A visit to some public primary schools on Tuesday in Kano where such actions are being taken tells a lot of stories and exposes what the state government needs to do as well.

Sabon Layi Primary School, located in Bichi local government area is, a beneficiary of the state government’s intervention of building a one storey building with four classrooms and offices across all the 44 local government areas.

With 1,764 pupils in total and an average of 90 per classroom, there are no chairs or tables, and the pupils sit on bare floors. Some of them bring empty sacks or mats from home.

Even though the government had given an emergency supply of chalks, register books, reading and writing materials, as well as exercise books, the teachers complained to LEADERSHIP that they had no blackboards in the school.
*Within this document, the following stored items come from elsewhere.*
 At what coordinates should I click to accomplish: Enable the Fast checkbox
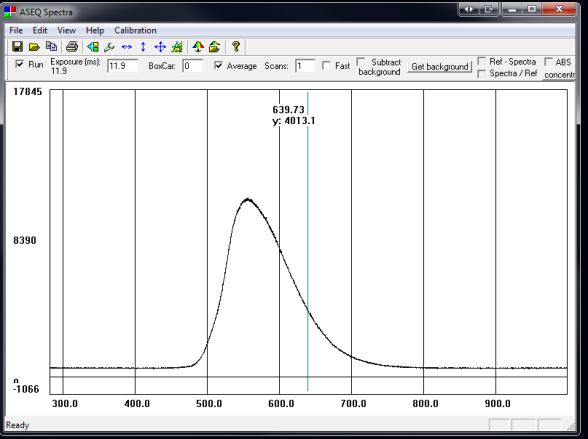coord(326,66)
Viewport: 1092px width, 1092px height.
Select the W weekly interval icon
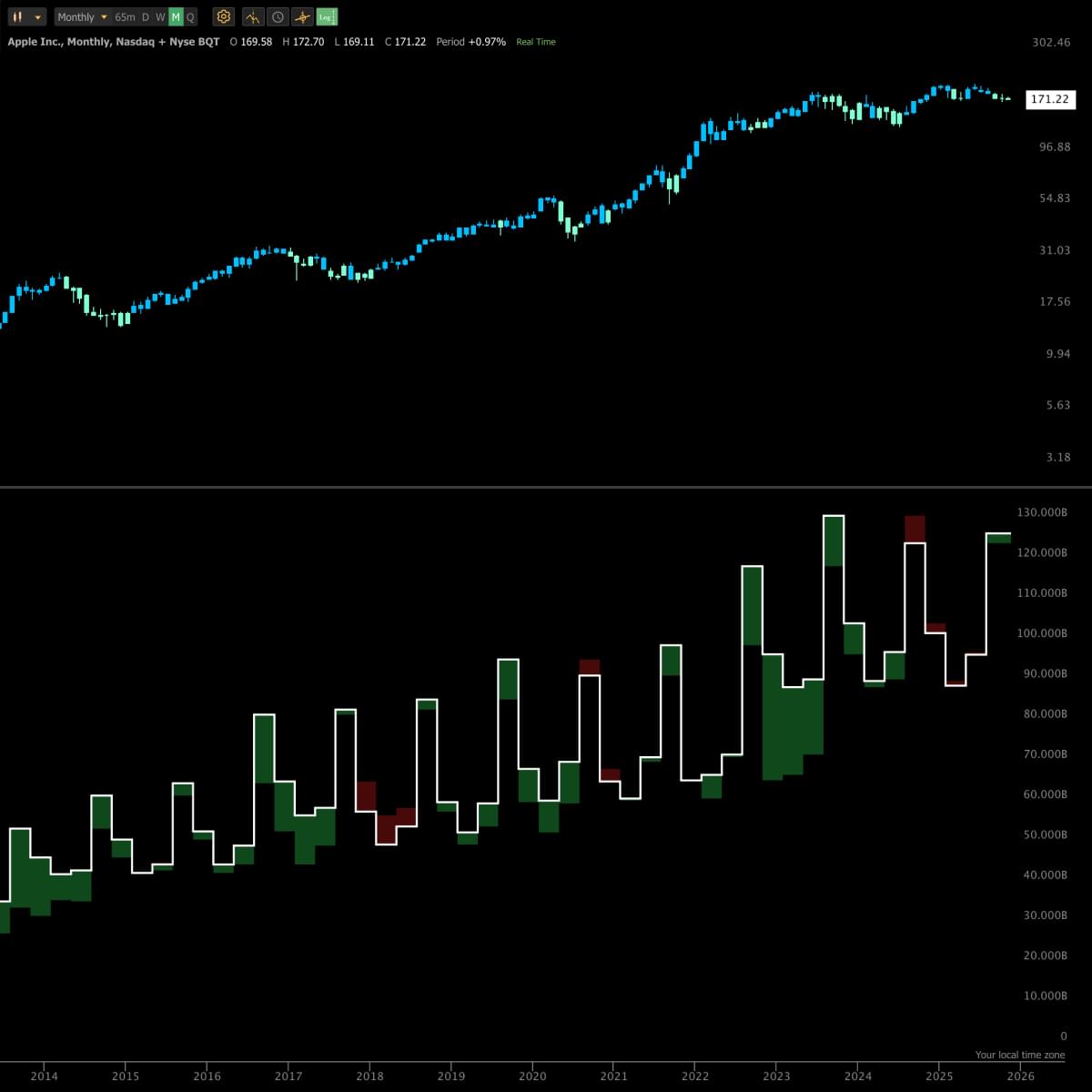coord(160,16)
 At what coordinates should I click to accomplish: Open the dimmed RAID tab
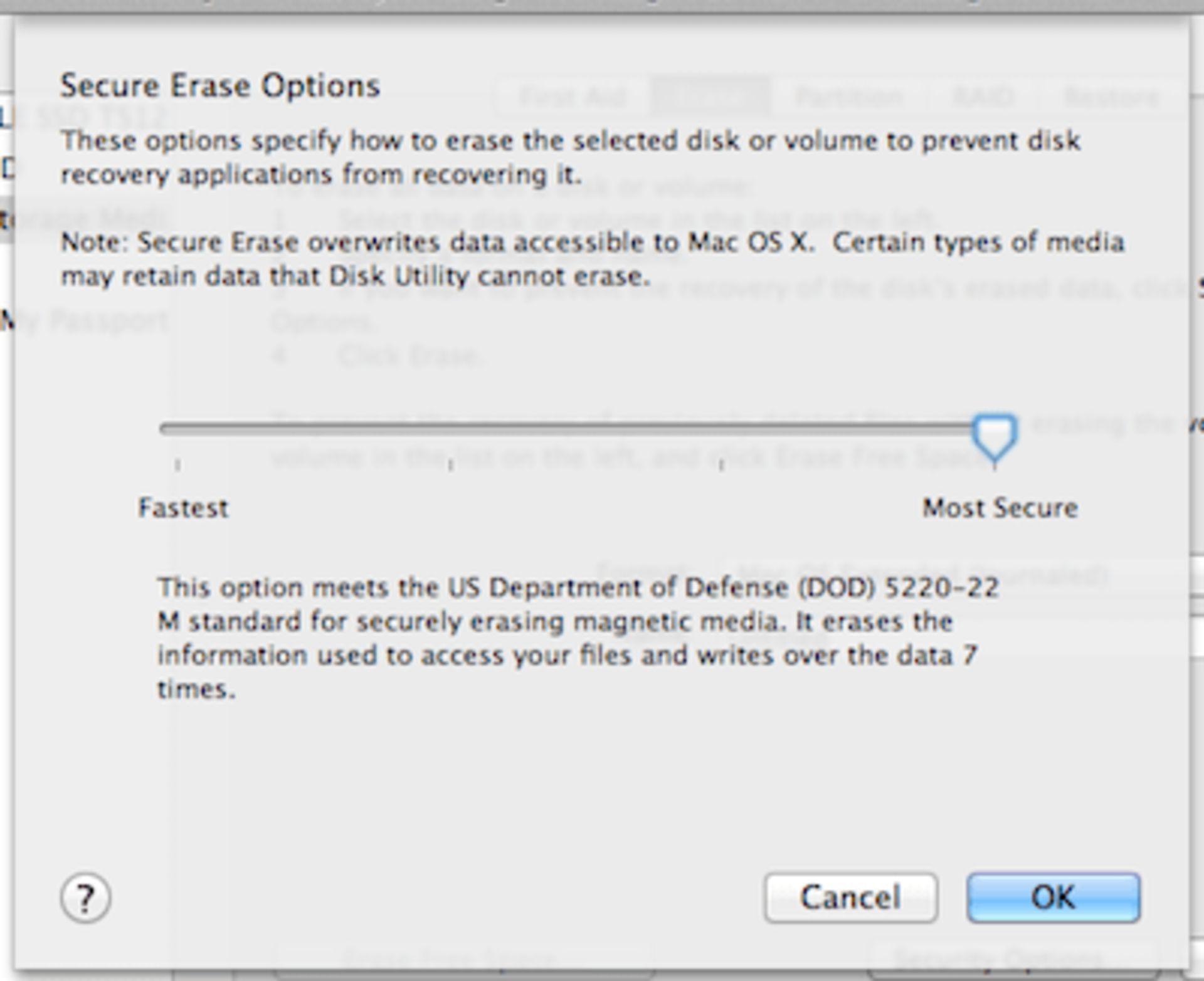pos(983,98)
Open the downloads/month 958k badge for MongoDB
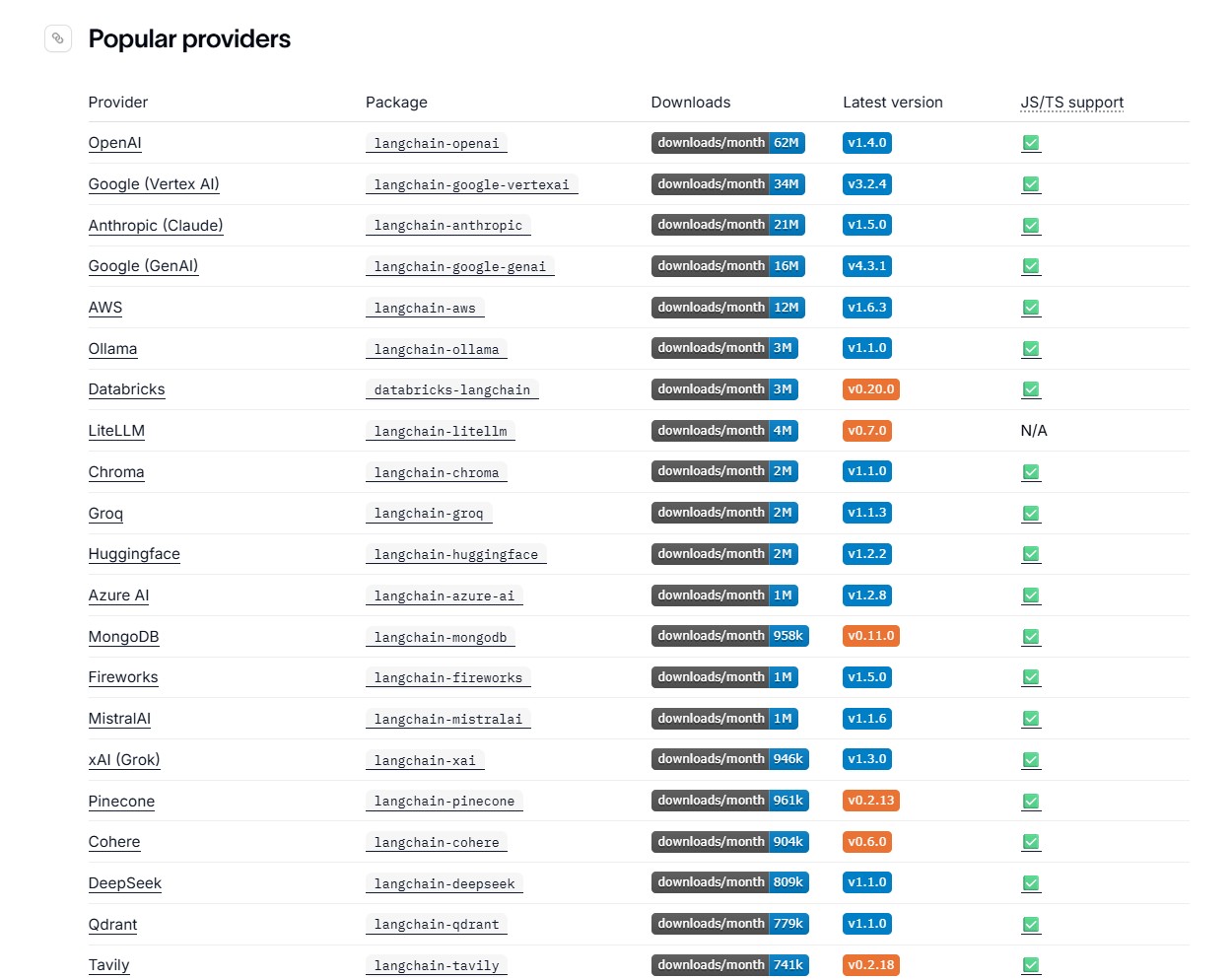1232x980 pixels. click(729, 636)
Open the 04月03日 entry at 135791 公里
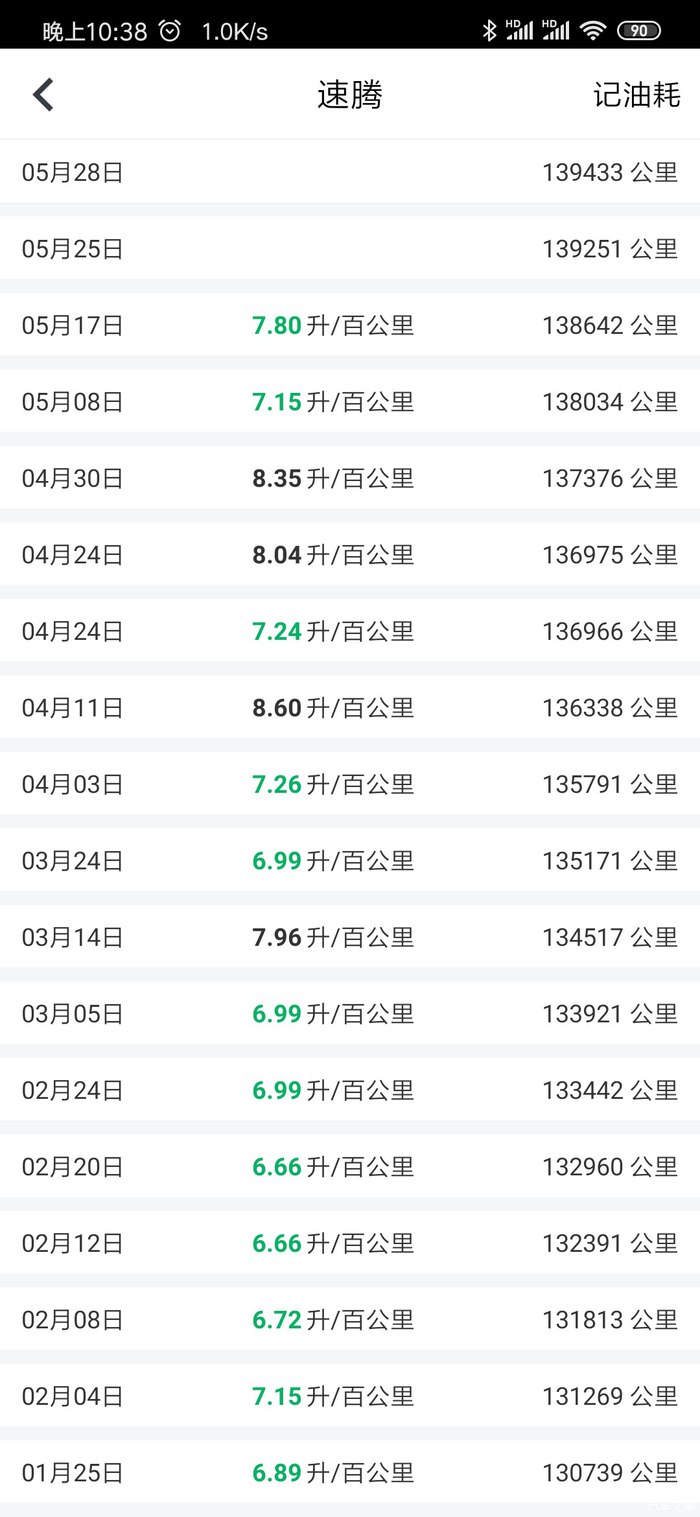The height and width of the screenshot is (1517, 700). coord(350,784)
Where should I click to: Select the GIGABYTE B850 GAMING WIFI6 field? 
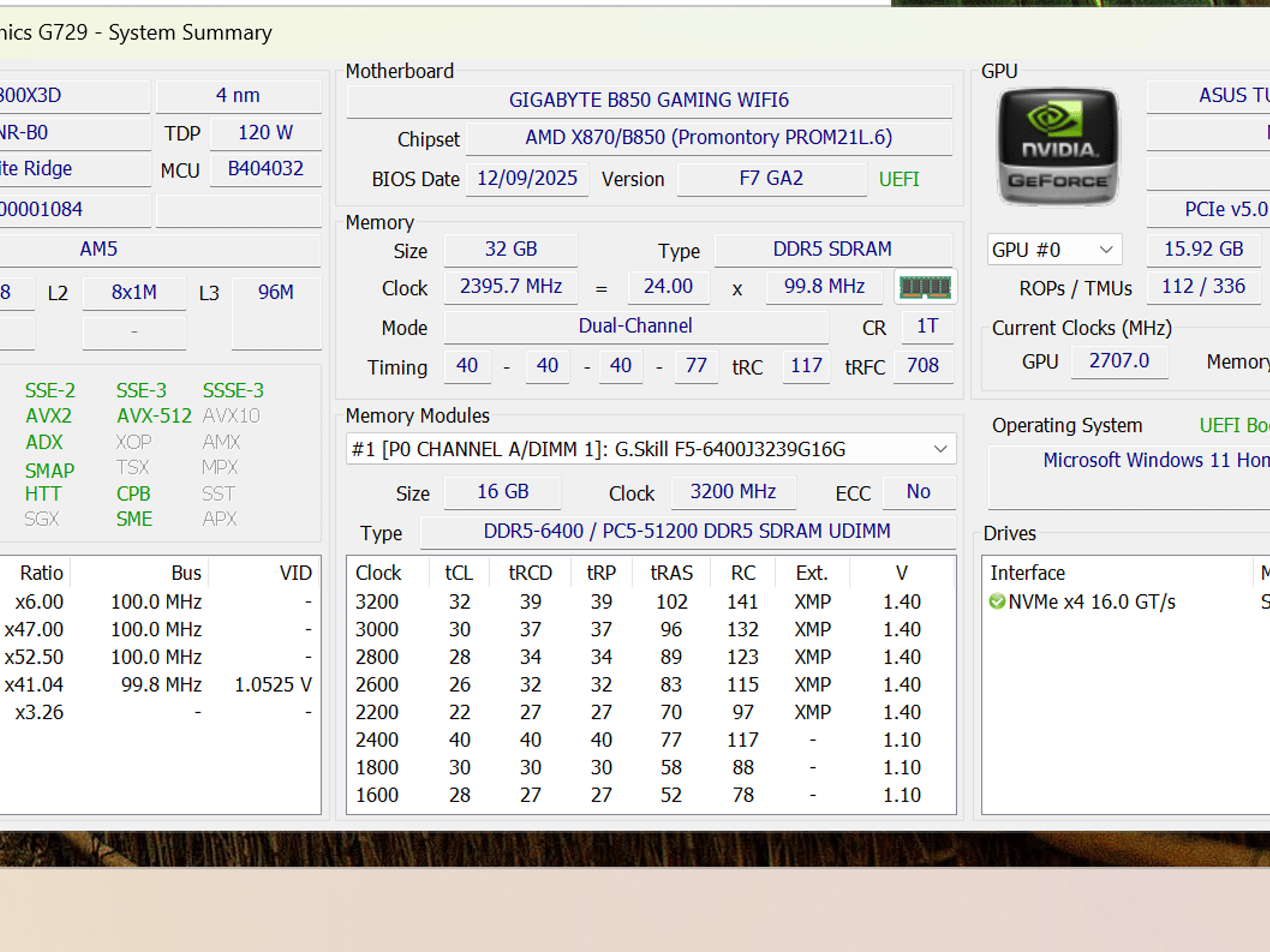point(649,100)
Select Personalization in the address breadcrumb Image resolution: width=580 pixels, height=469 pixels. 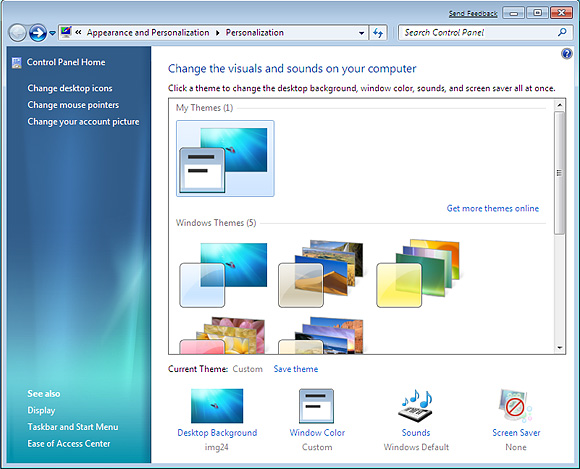[x=254, y=33]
What they use as blackboards are portions of the wall painted black, which makes it difficult to write with chalk on.

In one of the classrooms the reporter saw a pupil sick and lying on an empty sack while the remaining pupils were receiving the daily lessons. The class teacher explained that the school has no dispensary or a health worker but manages a first aid box which they contribute money to buy the medicine.

The school has only four restrooms of which the over 1000 pupils share two and the 46 teachers share the remaining two even as there is not enough sources of water.

Some of the classes where the pupils take lessons are on bare floors, and some are on dilapidated bare floors without roofs.

Responding to questions from LEADERSHIP, the headmaster of the school, Awwal Abubakar, explained that the schools had deteriorated for many years while expressing hope that the state of emergency declared by the state government might change the situation.

“Some of the classrooms need to be renovated because they can’t be used when rain is falling.

“The construction of the additional classrooms has been completed but has not been put into use yet. We don’t have enough restrooms in the school we share the four among the teachers and pupils.

“We work hand in hand with the parents to provide both sanitary needs for the restrooms and even buy medicine for the first aid box,” he said.